_TASK BRIEF:_ Reproduce the part of the material that opens with the line containing "Image resolution: width=1568" and closes with the line containing "pyautogui.click(x=1133, y=138)", substituting "menu" for "dropdown" and keeping everything else the same. Leave the pictures out of your answer.

_MATERIAL PROVIDED:_
- - -
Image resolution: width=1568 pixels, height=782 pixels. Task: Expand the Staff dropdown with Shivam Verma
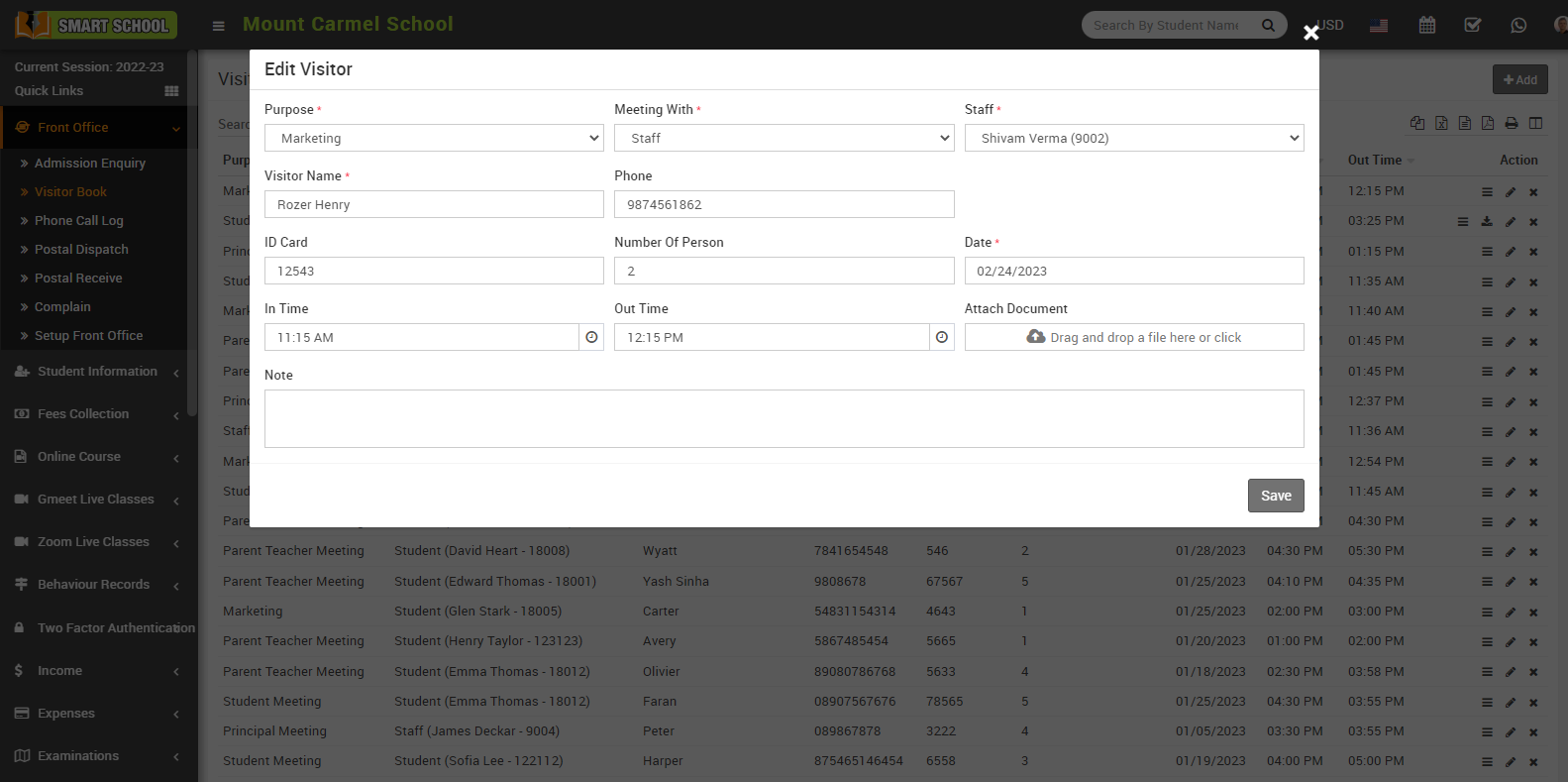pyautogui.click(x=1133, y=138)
- - -
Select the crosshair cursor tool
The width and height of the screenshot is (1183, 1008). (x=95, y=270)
- - -
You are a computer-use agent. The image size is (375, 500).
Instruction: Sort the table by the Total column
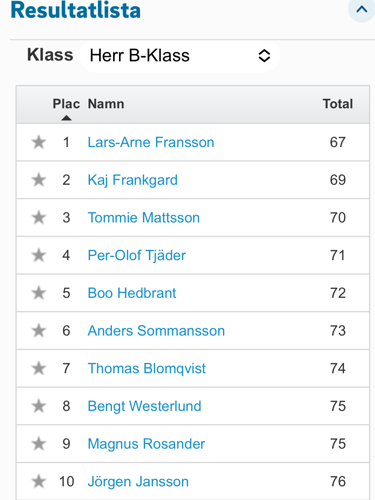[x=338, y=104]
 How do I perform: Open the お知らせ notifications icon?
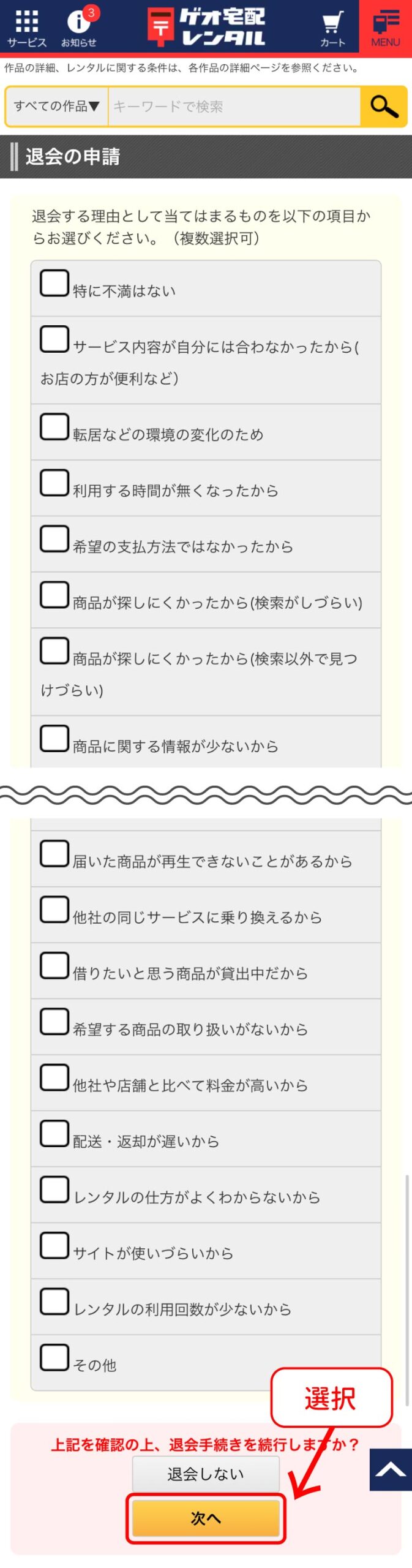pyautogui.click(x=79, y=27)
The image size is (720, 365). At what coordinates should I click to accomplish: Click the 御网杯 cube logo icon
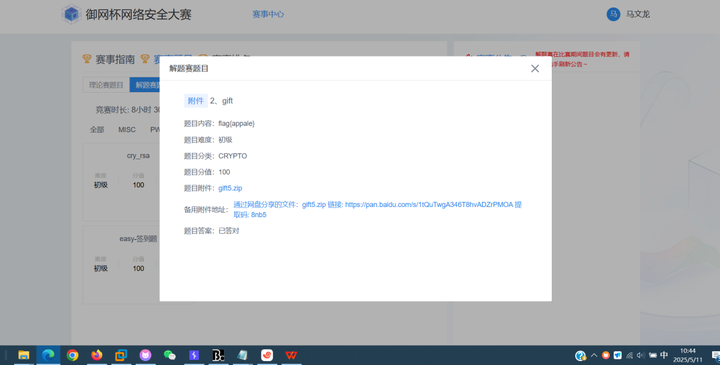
- - -
_SOLUTION FOR THIS TASK:_
Image resolution: width=1568 pixels, height=782 pixels. Task: Expand the Staff menu with Shivam Verma
pyautogui.click(x=1133, y=138)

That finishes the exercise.